What’s the weirdest way you’ve ever illuminated a dark evening? Torch on your head? Stick of fire? If a candle made of a storm petrel chick isn’t on your list, you’ve barely dipped your toe into the world of weird ways of getting around.

The grim, rare, but real practice, is the subject of a new study that wanted to check the legitimacy of historic accounts of storm petrel chicks being used as candles. The unlucky species in question were Leach’s Storm-petrels Hydrobates leucorhous and European Storm-petrels H. pelagicus.

Why on Earth would a chick make a good candle, we hear you ask?

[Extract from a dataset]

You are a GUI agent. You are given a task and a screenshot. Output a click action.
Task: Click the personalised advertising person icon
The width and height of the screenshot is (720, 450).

The working theory is that the high fat or oil content of these animals meant they’d burn well to light up gloomy nights in remote areas.

Storm petrel chicks being used as candles has been reported in Ireland, Scotland, and the Faroe Islands, but was it really as widespread as accounts indicated? The team looked at historical, ethnographical, and museum evidence to investigate.

The earliest account of the grim candles they could find was Morten Thrane Brünnich’s book, Ornithologia borealis, which was published in 1764. “The wick is nourished by the abundance of the body, whatever is ignited, and takes the place of the candle in the Faroe Islands,” he wrote.

European Storm-petrel Hydrobates pelagicus captured for bird ringing, Algarve, June 2002.
Image credit: Rob Thomas

His words carried far and wide in early ornithological works, which the team suspects may have fuelled the rumors that lighting up storm petrel chicks was a widespread practice. However, this recent investigation concluded that most of the accounts were second-hand, and there was only a handful of examples that could be verified either in the form of photographs, first-person accounts, or physical museum specimens.

The team did encounter a European Storm-petrel with a wick threaded through the length of the specimen in the collections of the Pitt Rivers Museum in Oxford. Thought to have originated from St Kilda or Shetland, it came to the museum as part of a collection from folklorist Edward Lovett that was acquired in 1892.

Storm petrel chicks as candles was a real practice, but evidence suggests that it was unlikely to be a common and widespread one, and the assertion that it was is probably fuelled reproductions and exaggerated accounts rather than authentic, firsthand, storm petrel chick fat.

“There is clearly some evidence of the use of storm-petrel chicks as candles based on the existence of physical specimens and at least one historic account from Ireland,” said study author Dr Alex Bond in a statement seen by IFLScience. “However, the number of first-hand accounts of examples in museum collections is much lower than might be expected given the ubiquity of the assertion.”

“Having access to historical specimens and an abundance of literature enabled us to delve deeper into the curious claims we had seen crop up time and time again in North Atlantic seabird records. The natural world is often key to unlocking many secrets about how we lived throughout history and, specifically, the stark differences in the ways in which we engage with our ecosystems then and now.”

The study is published in the journal Seabird.